- **Supplied information**:
<<<<

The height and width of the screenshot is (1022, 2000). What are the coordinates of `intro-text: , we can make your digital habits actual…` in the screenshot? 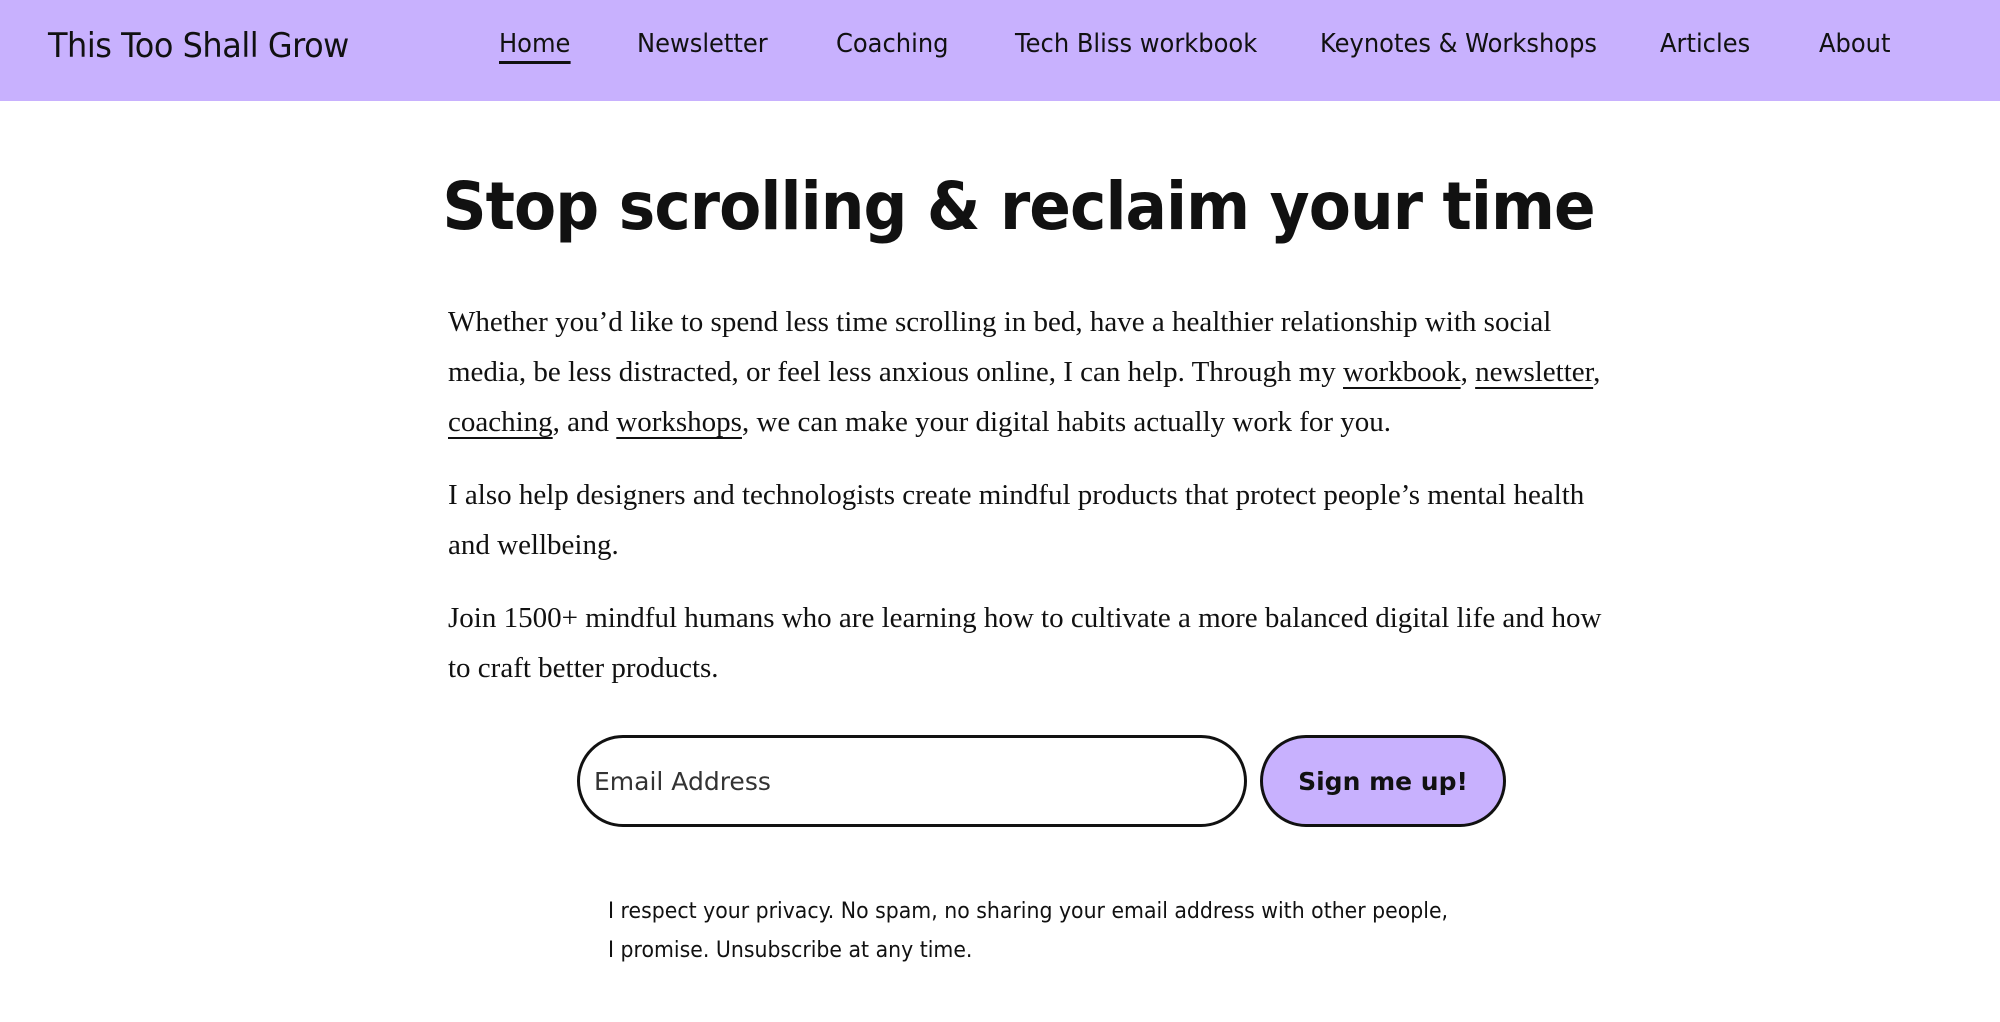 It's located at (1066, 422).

>>>>
<<<<

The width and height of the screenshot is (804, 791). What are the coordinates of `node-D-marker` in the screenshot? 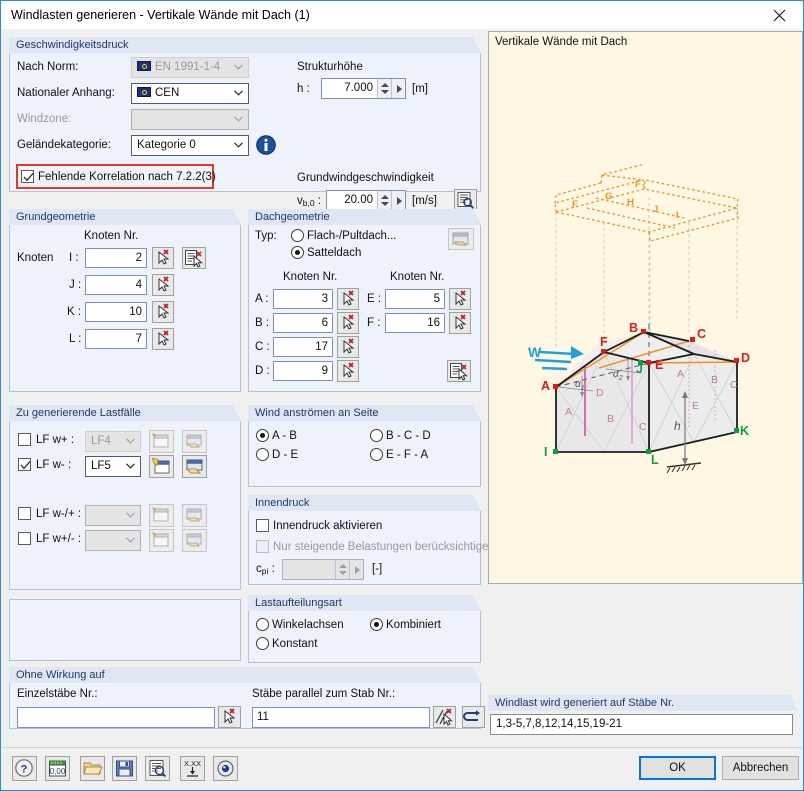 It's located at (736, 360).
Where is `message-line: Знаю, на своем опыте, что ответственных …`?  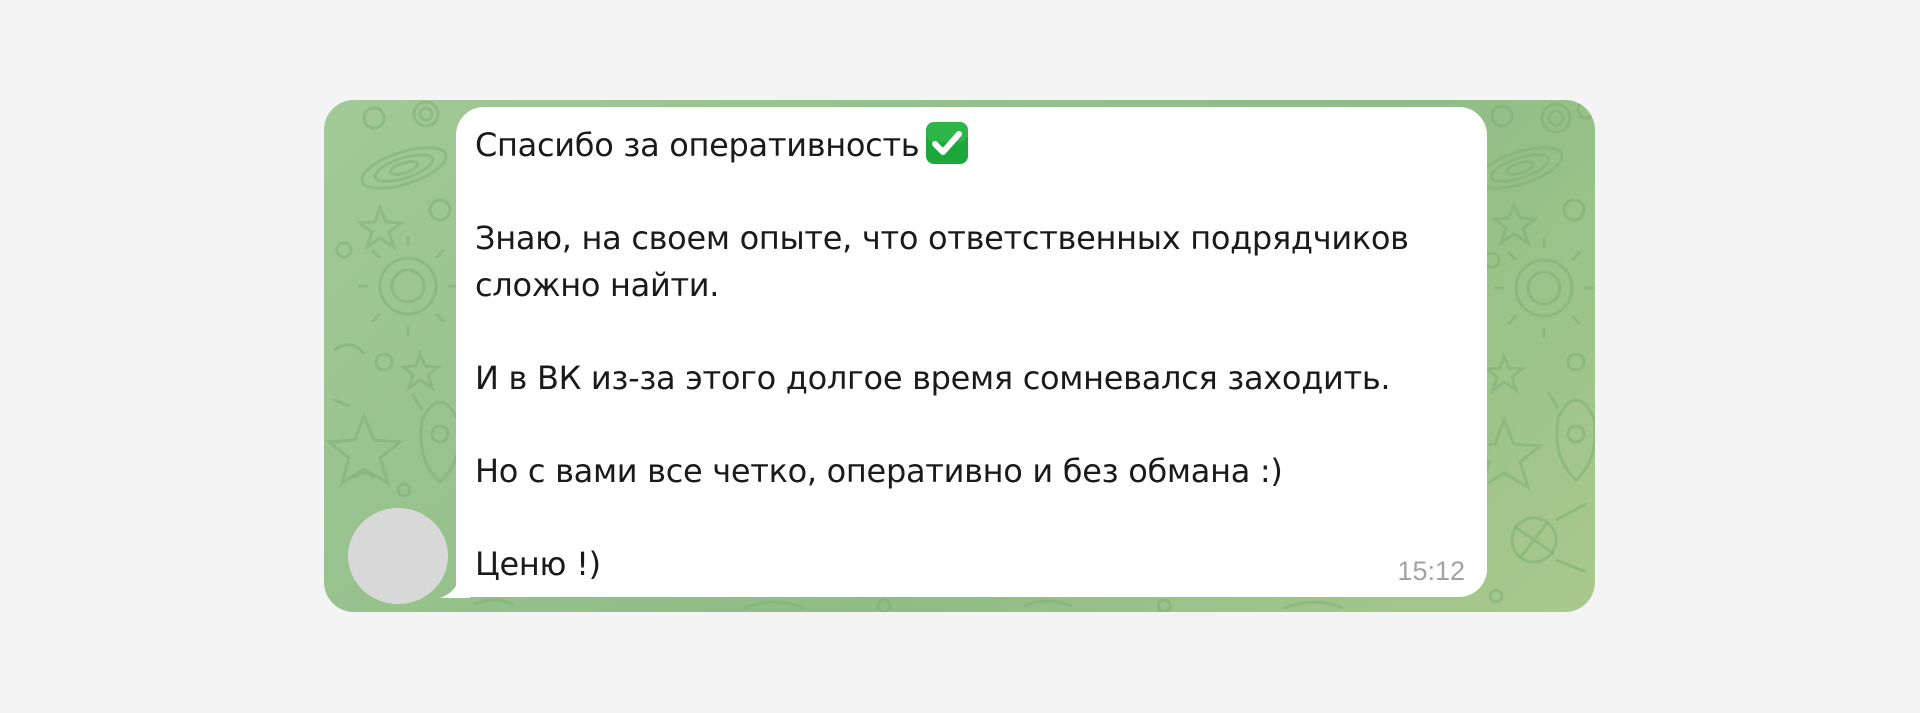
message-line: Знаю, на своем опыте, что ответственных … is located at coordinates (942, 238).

>>>>
<<<<

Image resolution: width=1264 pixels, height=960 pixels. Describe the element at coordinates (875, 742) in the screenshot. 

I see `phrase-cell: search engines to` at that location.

>>>>

- **What to work on**: Arrange the lines of the records from the line with "Image resolution: width=1264" up to and including the line with "at that location." as a Markdown table with columns Row and Line. Give each line its own numbered row and skip any blank lines.

- **Exercise solution**:
| Row | Line |
|---|---|
| 1 | Image resolution: width=1264 pixels, height=960 pixels. Describe the element at coordinates (875, 742) in the screenshot.  |
| 2 | I see `phrase-cell: search engines to` at that location. |